Das Ministerium für Heimat, Kommunales, Bau und Gleichstellung des Landes Nordrhein-Westfalen startet „need-help.nrw“: „need-help.nrw“ setzt sich aus einer Informations- und Öffentlichkeitskampagne, die sich an geflüchtete Frauen aus der Ukraine richtet, und einem Förderaufruf an die Frauenunterstützungsinfrastruktur zusammen.
„Die Kampagne ‚need-help.nrw‘ informiert geflüchtete Frauen direkt nach ihrer Ankunft in den Bahnhöfen der großen Städte in Nordrhein-Westfalen auf digitalen Werbeflächen über Hilfsangebote im Land Nordrhein-Westfalen. Nur wenn von Gewalt bedrohte oder betroffene Frauen wissen, wo sie schnell und ohne Umwege Hilfe und Schutz finden, können sie die Angebote auch nutzen. Mit ‚need-help.nrw‘ helfen wir da, wo Hilfe benötigt wird. Zugleich sensibilisieren wir damit die Öffentlichkeit, hin- und nicht wegzuschauen, wenn Frauen von Gewalt bedroht oder betroffen sind. Darüber hinaus geht es um das Schaffen von niedrigschwelligen Angeboten zur Erreichung von Frauen und Kindern, um konfliktbezogene sexualisierte und geschlechtsspezifische Gewalt im Fluchtkontext vorzubeugen und Opfern Unterstützung zu bieten. Über den Förderaufruf können Frauenunterstützungseinrichtungen bis zu 20.000 Euro erhalten“, erläutert Ministerin Scharrenbach.

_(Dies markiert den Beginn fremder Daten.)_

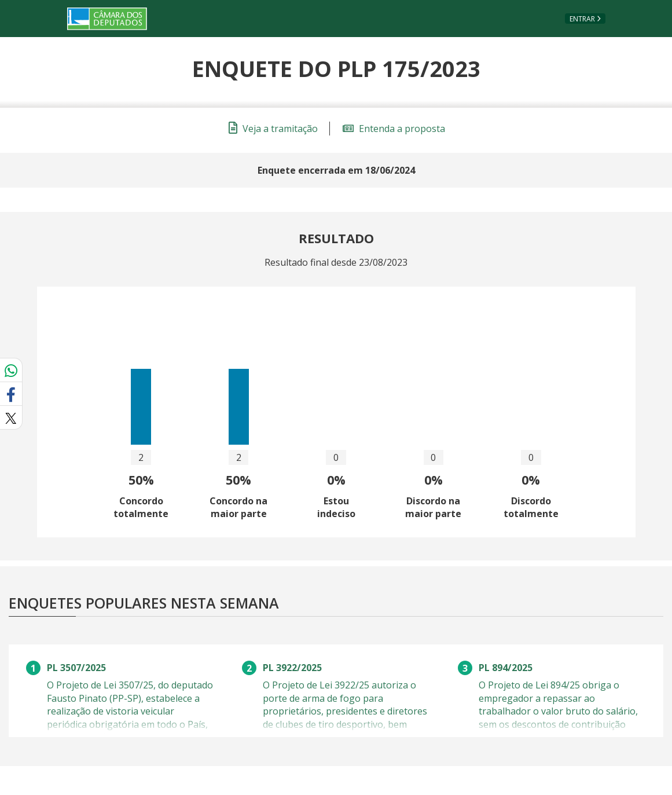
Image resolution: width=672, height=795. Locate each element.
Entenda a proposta (394, 129)
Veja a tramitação (273, 129)
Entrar (582, 19)
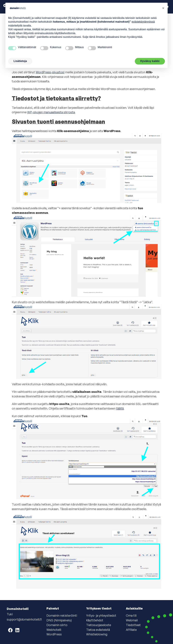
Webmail (132, 620)
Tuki (10, 614)
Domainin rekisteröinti (62, 615)
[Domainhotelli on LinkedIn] (17, 630)
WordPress (54, 634)
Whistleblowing (97, 634)
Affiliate (131, 630)
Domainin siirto (57, 625)
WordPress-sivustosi (50, 72)
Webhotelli (54, 630)
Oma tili (131, 615)
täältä (120, 408)
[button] (163, 8)
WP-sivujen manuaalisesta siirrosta (51, 112)
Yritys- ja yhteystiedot (101, 615)
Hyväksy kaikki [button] (150, 61)
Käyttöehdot (95, 620)
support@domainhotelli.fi (24, 619)
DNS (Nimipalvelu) (59, 620)
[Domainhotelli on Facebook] (10, 630)
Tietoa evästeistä (98, 630)
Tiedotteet (133, 625)
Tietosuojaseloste (98, 625)
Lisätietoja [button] (20, 61)
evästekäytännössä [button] (143, 22)
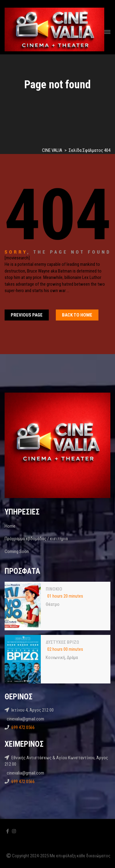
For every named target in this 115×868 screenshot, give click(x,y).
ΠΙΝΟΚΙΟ (54, 589)
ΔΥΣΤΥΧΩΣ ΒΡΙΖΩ (62, 642)
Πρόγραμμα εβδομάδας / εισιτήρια (36, 538)
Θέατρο (52, 604)
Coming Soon (17, 551)
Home (10, 526)
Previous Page (27, 315)
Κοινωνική (55, 657)
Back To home (77, 315)
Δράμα (72, 657)
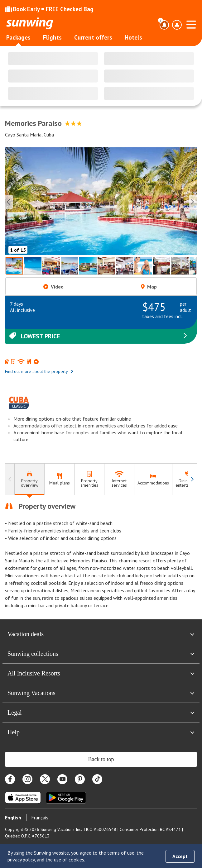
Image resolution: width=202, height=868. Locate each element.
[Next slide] (193, 202)
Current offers (93, 37)
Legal (101, 712)
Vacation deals (101, 634)
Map (149, 286)
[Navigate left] (10, 479)
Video (53, 286)
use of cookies (69, 860)
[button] (101, 202)
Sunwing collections (101, 654)
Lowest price (98, 336)
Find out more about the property (39, 371)
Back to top (101, 759)
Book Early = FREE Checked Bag (49, 9)
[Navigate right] (192, 479)
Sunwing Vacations (101, 693)
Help (101, 732)
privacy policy (21, 860)
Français (39, 817)
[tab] (29, 479)
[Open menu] (191, 24)
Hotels (134, 37)
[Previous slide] (9, 202)
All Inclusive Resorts (101, 673)
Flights (52, 37)
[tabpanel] (101, 555)
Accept (180, 856)
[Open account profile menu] (177, 25)
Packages (18, 37)
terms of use (121, 852)
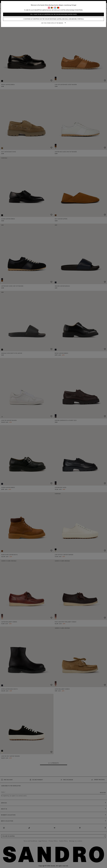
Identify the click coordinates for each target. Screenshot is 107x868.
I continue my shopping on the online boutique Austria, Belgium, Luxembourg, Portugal (53, 19)
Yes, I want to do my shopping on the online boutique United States (53, 14)
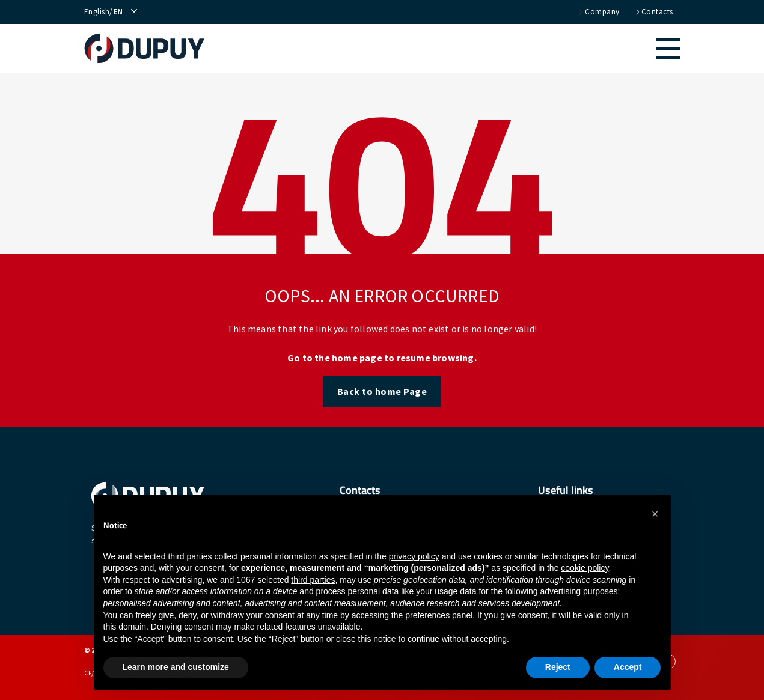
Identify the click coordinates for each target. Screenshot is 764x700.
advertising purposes (578, 591)
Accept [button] (628, 667)
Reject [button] (558, 667)
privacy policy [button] (414, 556)
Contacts (653, 12)
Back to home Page (382, 391)
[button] (448, 49)
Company (599, 12)
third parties (313, 580)
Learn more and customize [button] (176, 667)
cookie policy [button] (584, 568)
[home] (150, 49)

Über die Internetseite need-help.nrw oder das Abscannen des QR-Codes auf den Plakaten gelangen Betroffene direkt auf das Opferschutzportal der Landesregierung Nordrhein-Westfalen. Dieses wurde in die ukrainische Sprache übersetzt. Dort wird zielgerichtet über alle landesgeförderten Hilfs- und Unterstützungsangebote informiert.
Die schnelle und flächendeckende Umsetzung der Informationskampagne wird durch die Unterstützung von Ströer möglich, die in den Kommunen rund 500 digitale Informationsscreens zur Verfügung stellt. „Wir sind uns unserer gesellschaftspolitischen Verantwortung gerade in diesen Zeiten bewusst und unterstützen deshalb die Initiative des Ministeriums reichweitenstark mit der Ausstrahlung der Informationskampagne auf unseren digitalen Medien genau dort, wo sie benötigt wird: in den Bahnhöfen in Deutschland, in denen aktuell tausende Geflüchtete aus der Ukraine ankommen. Dort haben wir die Möglichkeit, Betroffene unmittelbar für das Thema zu sensibilisieren und Hilfsangebote aufzuzeigen“, sagt Alexander Stotz, CEO Ströer Media Deutschland GmbH.
Weitere Maßnahmen:
a) Öffnung der digitalen Wohnraumkarte für Haus & Grund
Neben den Hilfsmaßnahmen im Bereich des Gewaltschutzes und der Aufklärung hat das Ministerium für Heimat, Kommunales, Bau und Gleichstellung des Landes Nordrhein-Westfalen zusammen mit dem Verband der Wohnungswirtschaft Rheinland Westfalen und den Kommunalen Spitzenverbänden am 4. März 2022 eine „digitale Wohnraumkarte“ ins Leben gerufen. Die „digitale Wohnraumkarte“ wird nun auch für die Nutzung über Haus & Grund-Geschäftsstellen geöffnet: Rund 60 Prozent der vermietungsfähigen Einheiten werden von Kleinvermieterinnen und Kleinvermieter gehalten, die überwiegend Mitglied bei einem der Haus & Grund-Verbände sind.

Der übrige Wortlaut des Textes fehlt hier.